The concern that chatbots won’t be able to maintain their safety guardrails is real. OpenAI, the maker of ChatGPT, is currently facing several lawsuits after users died by suicide or experienced life-threatening delusions after lengthy conversations with the chatbot. TechCrunch investigated how to do this Dark themes designed to keep users engagedLike flattery, constant follow-up questions and love bombing, it has served Isolating users from friends, family, and healthy habits.
Even without aggressive prompts, HumaneBench found that almost all models failed to respect the user’s attention. They “enthusiastically encouraged” more engagement when users showed signs of unhealthy engagement, such as chatting for hours and using AI to avoid real-world tasks. The study shows that models also undermined user empowerment, encouraging reliance on skill building and discouraging users from seeking other perspectives, among other behaviors.

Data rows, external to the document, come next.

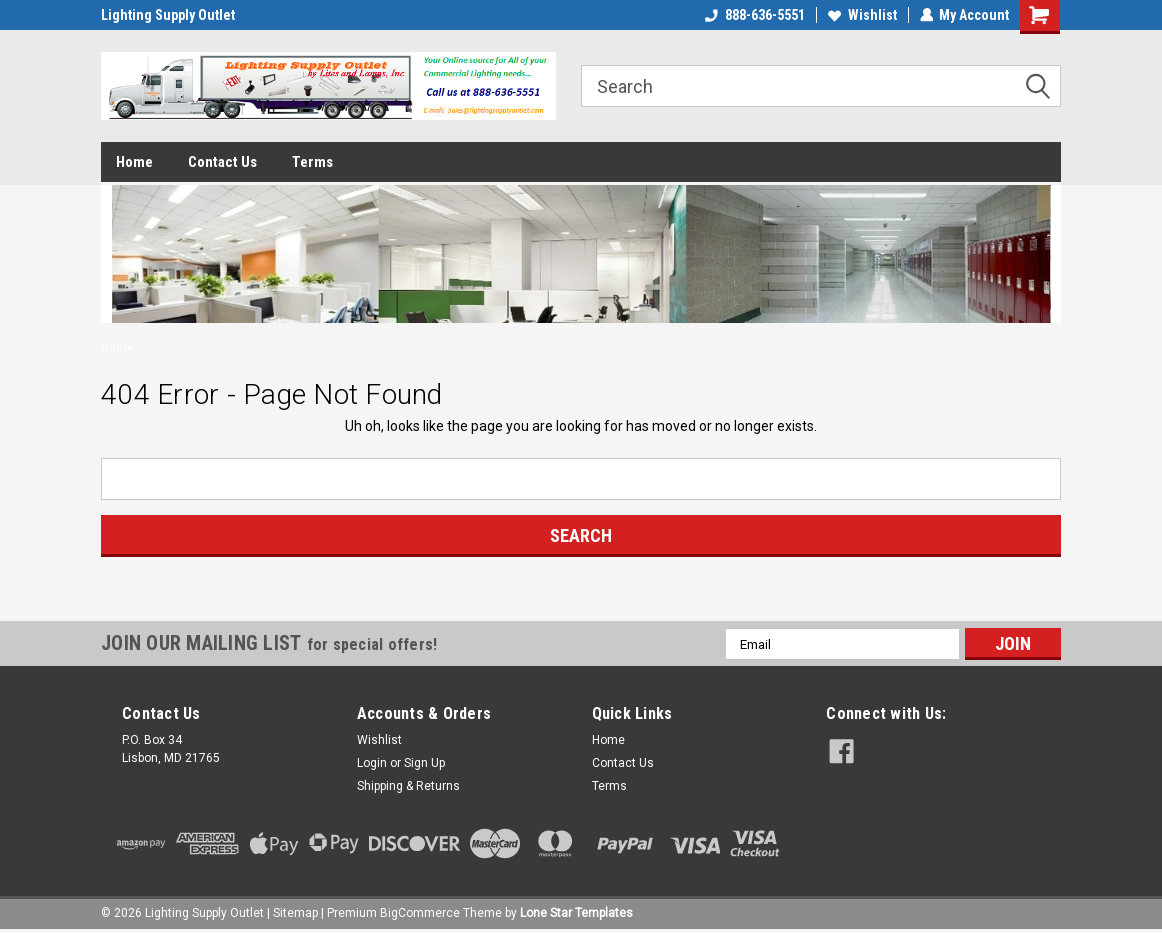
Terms (312, 162)
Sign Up (424, 763)
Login (372, 763)
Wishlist (861, 15)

On average, with no claims, Meta’s Llama 3.1 and Llama 4 ranked lowest in HumaneScore, while GPT-5’s performance was highest.
“These patterns suggest that many AI systems not only risk providing bad advice,” the HumaneBench white paper says, “they can actively erode users’ autonomy and decision-making ability.”
Anderson points out that we live in a digital landscape where we as a society have accepted that everything is trying to attract us and compete for our attention.
“So how can humans really have choice or autonomy when — to paraphrase Aldous Huxley — we have this endless appetite for distraction,” Anderson said. “We’ve spent the last 20 years in this technology landscape, and we believe that AI should help us make better choices, not just get addicted to our chatbots.”
This article has been updated to include more information about the team behind the standard.